I hope that you will find some insightful nuggets amongst the commentary.
What's your sense of what the article describes accurately, and what it fails to capture?
Edit: I should have more literally said that, yes, this draft has a bunch of commentary that is vague and antipathetic, and I hope you're going to get something out of it anyway.
The deep connections between Silicon Valley, rationalism, and the anti-democratic right are more complicated, and more revealing, than either Metz or his critics allow for. If Silicon Valley simply harbored a virulent minority of semi-closeted white supremacists it would be … exactly like much of America, as many have woken up to in the last decade. What is more important is what specifically links SV’s apparent rationalism to NRx attitudes. Given the way technologists’ dreams are increasingly shaping our future, we have a right to know what these dreams hold.
SV’s mythos and Rationalism start from the optimistic premise that technology and reason can fix the world, helping people understand what they have in common. NRx instead fixates on the misanthropic principle that democracy is always a ruse for the rule of the powerful and those who rule should be “worthy” (viz. brilliant CEO-godkings). Standard democracy is, in their minds, simply a cover under which the mediocre and corrupt displace the brilliant and able.
But both these ways of thinking about the world have a common origin in the engineer’s faith that logic and reason could transform the complex, messy challenges of the world into solvable problems. This faith inspires the civic religion of Silicon Valley, which preaches that new technologies spread liberal values and allow consumers to build in common. It leads Rationalists to argue that individual human reason could transform the world when it was purged of thinking errors. Equally, it inspires neo-reactionaries to argue that, when most people don’t follow this path, it shows they don’t know what is good for them, and would be better off if they were ruled by those who do. In their heretical interpretation, the secret gospel of the Valley isn’t that technology frees consumers, but that it empowers the founders and CEOs who have the brilliance and ruthlessness to do what is necessary.
Both the bright and dark versions of the religion of the engineers are dismayed by the pluralistic messiness of democracy, the inevitability of disagreement and talking past each other between people with different cultures, values and backgrounds. Both want to substitute something cleaner and simpler for this disorder, whether it be the bland corporate civicism of the social network, or the enforced order of the absolutist.
And this frames the political challenge for those who want a different vision of technology. If the great machineries of Silicon Valley are ever to serve democracy rather than undermine it, the people who are building and rebuilding it will need to come to a proper understanding of the virtues that are inseparable from its disorder, and embrace them. This would start from a much more humble understanding of rationality, one that recognizes the messiness and diversity of the ways in which people think about the world as a strength, not a weakness. A better understanding of how human reasoning actually works would help inoculate the makers of technology against both the blithe faith that they can build a world without disagreement, and its distorted shadow version justifying tyranny.

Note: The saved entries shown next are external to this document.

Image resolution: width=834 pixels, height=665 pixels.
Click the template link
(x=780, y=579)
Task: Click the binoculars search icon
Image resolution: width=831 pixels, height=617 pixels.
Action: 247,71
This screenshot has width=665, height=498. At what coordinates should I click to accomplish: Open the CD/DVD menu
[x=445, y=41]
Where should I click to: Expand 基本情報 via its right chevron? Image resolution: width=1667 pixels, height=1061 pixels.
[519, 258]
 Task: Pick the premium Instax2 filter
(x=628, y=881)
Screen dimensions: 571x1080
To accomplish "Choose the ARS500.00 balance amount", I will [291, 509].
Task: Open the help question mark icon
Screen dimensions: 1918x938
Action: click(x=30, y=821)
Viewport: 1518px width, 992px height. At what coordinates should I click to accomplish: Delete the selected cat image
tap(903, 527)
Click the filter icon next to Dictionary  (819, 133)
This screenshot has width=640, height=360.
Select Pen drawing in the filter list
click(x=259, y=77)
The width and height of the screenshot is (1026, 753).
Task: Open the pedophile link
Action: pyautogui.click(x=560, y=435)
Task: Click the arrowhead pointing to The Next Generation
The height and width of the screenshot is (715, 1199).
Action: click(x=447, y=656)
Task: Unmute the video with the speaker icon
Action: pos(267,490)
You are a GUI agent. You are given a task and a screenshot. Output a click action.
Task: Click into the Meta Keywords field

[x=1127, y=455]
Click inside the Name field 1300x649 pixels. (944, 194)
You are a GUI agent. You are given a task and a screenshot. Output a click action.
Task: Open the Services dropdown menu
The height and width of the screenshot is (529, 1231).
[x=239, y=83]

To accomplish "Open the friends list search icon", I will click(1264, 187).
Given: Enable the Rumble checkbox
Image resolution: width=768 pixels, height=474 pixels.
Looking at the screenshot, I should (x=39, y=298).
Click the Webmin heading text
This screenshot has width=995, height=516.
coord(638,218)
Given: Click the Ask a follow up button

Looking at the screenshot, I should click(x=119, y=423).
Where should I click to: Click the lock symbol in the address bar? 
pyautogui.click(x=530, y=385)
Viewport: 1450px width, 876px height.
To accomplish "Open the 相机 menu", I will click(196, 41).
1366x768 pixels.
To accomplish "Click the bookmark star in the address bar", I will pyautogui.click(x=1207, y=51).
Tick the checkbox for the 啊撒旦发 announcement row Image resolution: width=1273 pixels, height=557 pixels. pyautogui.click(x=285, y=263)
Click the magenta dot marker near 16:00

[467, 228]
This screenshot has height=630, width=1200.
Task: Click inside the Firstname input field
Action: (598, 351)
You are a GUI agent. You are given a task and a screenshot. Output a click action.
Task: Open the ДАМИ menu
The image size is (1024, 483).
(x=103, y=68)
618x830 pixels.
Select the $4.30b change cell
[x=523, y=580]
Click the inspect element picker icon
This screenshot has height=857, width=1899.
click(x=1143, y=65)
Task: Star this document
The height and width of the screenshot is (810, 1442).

SV is a microcosm of what the world would look like if it were run by engineers. Engineers take complicated situations and formalize them mathematically, abstracting away as much of the mess as they can. Their models can often be used to figure out what is going wrong or what could be improved, discovering how complex and creaking machineries can be replaced with simpler, cleaner mechanisms. Engineers, then, tend to think of their work as a series of “optimization problems,” transforming apparently complex situations into an “objective function,” which ranks possible solutions, given the tradeoffs and constraints, to find the best one and implement it.
This is the mainspring of Silicon Valley culture - the faith that complicated problems can be made mathematically tractable and resolved, and that a focus on doing so is the path to a much brighter world. The first step is to identify what you want (figuring out some quantity that you want to maximize or minimize). The second is to use whatever data you have to provisionally identify the resources that you can employ to reach that goal, and the hard constraints that stand in your way. The third is to identify the best possible solution, given those resources and constraints, and try to implement it. And the fourth is to keep updating your understanding of the resources and constraints, as you gather more information and try to solve the problem better. This way of thinking is rational (it closely resembles how economists model decision making), and it is decidedly goal oriented.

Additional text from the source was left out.